I'd like to point out that IMO from a historical point of view, I think the Lebesgue integral's primary draw is not just that it can make sense of integration outside of the reals, but also that it has various nice convergence properties that the Riemann integral does not have. Rudin talks about some of them.

 

[mathwonk]

thank you. i agree with your comment on convergence properties. that is certainly to me a key virtue of lebesgues method.

i am not sure what use you wish to make of new integration theories but there may be some out there that would interest you.

i am myself not up on these but there is a very new one (to me) in algebraic geometry called "motivic integration", and of course we are still challenged to make sense of feynman integrals.

there is a lot of work on this area, but i sense that it tries to get round the difficulty of making sense of them, by various means. here i am told the difficulty is that of integrating over path spaces of infinite dimensions.

 

[mathwonk]

re convergence properties, i have even found a source where the lebesgue integral is defined by this property.

i.e. a function is lebesgue integrable if and only if it is almost everywhere the pointwise limit of a sequence of (measurable) step functions, whose integrals converge to some number.

then the inetgeral is proved to be independent of thes equence of step functions and to depend only on the a.e. pointwise limit, and we're off.

have a good day!

 

[Hurkyl]

Hrm, that definition sounds like it would apply to (sin x)/x over [0, ∞)... just have the n-th approximation be zero on [n, ∞).

 

[master_coda]

i.e. a function is lebesgue integrable if and only if it is almost everywhere the pointwise limit of a sequence of (measurable) step functions, whose integrals converge to some number.

I don't think that's correct.
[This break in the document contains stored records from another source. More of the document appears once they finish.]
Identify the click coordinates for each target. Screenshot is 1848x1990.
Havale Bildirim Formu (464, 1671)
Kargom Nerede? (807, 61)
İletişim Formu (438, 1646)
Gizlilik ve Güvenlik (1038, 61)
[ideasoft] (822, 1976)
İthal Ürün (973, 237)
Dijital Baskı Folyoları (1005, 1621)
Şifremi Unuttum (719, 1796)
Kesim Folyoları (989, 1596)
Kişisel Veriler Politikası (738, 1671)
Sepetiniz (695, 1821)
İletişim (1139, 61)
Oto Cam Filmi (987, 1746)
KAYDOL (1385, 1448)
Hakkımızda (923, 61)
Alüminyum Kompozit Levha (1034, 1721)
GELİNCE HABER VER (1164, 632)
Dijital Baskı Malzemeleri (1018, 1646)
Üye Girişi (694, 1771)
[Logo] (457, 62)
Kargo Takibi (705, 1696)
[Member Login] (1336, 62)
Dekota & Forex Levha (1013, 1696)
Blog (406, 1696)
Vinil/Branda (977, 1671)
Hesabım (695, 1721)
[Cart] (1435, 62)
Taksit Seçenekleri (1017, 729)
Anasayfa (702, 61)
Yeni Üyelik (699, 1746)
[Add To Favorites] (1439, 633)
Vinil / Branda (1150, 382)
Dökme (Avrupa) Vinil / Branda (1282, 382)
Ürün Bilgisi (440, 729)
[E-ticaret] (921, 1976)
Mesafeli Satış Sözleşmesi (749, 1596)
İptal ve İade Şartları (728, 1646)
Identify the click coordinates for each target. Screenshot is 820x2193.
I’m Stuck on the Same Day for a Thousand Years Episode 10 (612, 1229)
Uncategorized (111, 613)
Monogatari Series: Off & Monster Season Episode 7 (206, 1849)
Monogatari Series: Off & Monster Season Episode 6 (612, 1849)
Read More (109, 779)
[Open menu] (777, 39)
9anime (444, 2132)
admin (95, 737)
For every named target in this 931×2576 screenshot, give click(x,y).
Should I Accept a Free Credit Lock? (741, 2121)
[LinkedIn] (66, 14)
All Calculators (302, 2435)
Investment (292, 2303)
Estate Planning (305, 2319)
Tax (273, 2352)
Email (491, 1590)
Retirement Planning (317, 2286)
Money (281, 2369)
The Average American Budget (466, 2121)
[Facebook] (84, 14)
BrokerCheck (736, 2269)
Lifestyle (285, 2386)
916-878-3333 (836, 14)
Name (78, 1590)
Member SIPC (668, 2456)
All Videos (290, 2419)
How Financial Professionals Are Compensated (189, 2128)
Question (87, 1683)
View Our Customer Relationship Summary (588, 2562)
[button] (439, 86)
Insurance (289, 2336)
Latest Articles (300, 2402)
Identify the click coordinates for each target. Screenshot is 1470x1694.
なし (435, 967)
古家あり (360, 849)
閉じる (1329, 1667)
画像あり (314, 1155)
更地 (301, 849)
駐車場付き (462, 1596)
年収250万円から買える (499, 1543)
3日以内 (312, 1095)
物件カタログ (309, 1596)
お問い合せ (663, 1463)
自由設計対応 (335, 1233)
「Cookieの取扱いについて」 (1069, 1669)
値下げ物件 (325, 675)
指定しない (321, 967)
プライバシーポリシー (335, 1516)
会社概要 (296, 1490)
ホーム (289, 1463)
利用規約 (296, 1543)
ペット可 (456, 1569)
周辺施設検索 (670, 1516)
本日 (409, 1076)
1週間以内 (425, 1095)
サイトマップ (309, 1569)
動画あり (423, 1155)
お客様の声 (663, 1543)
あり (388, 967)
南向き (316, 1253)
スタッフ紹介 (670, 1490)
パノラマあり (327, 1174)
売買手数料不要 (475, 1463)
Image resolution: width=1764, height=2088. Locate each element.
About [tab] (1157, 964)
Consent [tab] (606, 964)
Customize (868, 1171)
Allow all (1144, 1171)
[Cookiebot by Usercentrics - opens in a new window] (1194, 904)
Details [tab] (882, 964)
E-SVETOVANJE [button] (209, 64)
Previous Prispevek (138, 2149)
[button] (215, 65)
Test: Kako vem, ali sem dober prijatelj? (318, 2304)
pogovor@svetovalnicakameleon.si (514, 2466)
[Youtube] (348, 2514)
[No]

I've seen a definition very close to that one, but it required the integrals of the absolute values of the step functions to converge to a number. Without that stronger condition, the "if" doesn't hold.

 

[mathwonk]

thank you master coda. i was trying to simplify the statement so as not to use technical language and i vastly oversimplified it.

(I try to take it as a compliment when I am corrected in an error, since at least it means I was understood correctly!)

the correct statement seems to be that f is integrable if and only if the sequence of step maps is not only pointwise convergent to f almost everywhere, but also "Cauchy in the L^1 norm", which as you know, means that the integrals of the absolute values of the differences |fn-fm| of the step functions, converge to zero as both n,m go to infinity.

This mdefinition makes sense even for Banach space valued functions, and may be called the bochner (version of lebesgues) integral.

It is not I think appropriate only to assume the integrals of the absolute values of the step functions converge, as that would not imply the step functions are L^1 Cauchy.

for instance we would like to be able to compute the integral of the limit from the limit of the integrals of the step functions. but suppose the nth step function were equal to 1 on the interval [n,n+1] and zero elsewhere. then all the integrals of all the absolute values would equal the integrals of the functions themselves and would all be 1. the constant sequence 1,1,1,1... certainly converges, but the pointwise limit function of these step functioins is the zero function, whose integral is not 1, i.e. is not the limit of the integrals of the approximating step functions.

so one needs also the step functions to be Cauchy in the L^1 sense, it seems.

what do you think of this, hurkyl?

the point of course is to make the lebesgue integrable functions the completion of the step functions in the L^1 norm. thus the convergence properties are "built in".

now what about cos(x)/x?

 

[master_coda]

the correct statement seems to be that f is integrable if and only if the sequence of step maps is not only pointwise convergent to f almost everywhere, but also "Cauchy in the L^1 norm", which as you know, means that the integrals of the absolute values of the differences |fn-fm| of the step functions, converge to zero as both n,m go to infinity.

I'm not sure if that's strictly necessary, although you're probably right. I thought that you only needed stronger convergence if you actually wanted the integral of the limit to equal the limit of the integrals (which is obviously much more useful, but just not what I was thinking about).

 

[mathwonk]

master coda, are you perhaps thinking of convergence of series of functions? as opposed to sequences?

 

[master_coda]

master coda, are you perhaps thinking of convergence of series of functions? as opposed to sequences?

I was thinking of sequences, but series does make a lot more sense. The combination of your definition and the vague memory of another definition seems to be confusing me.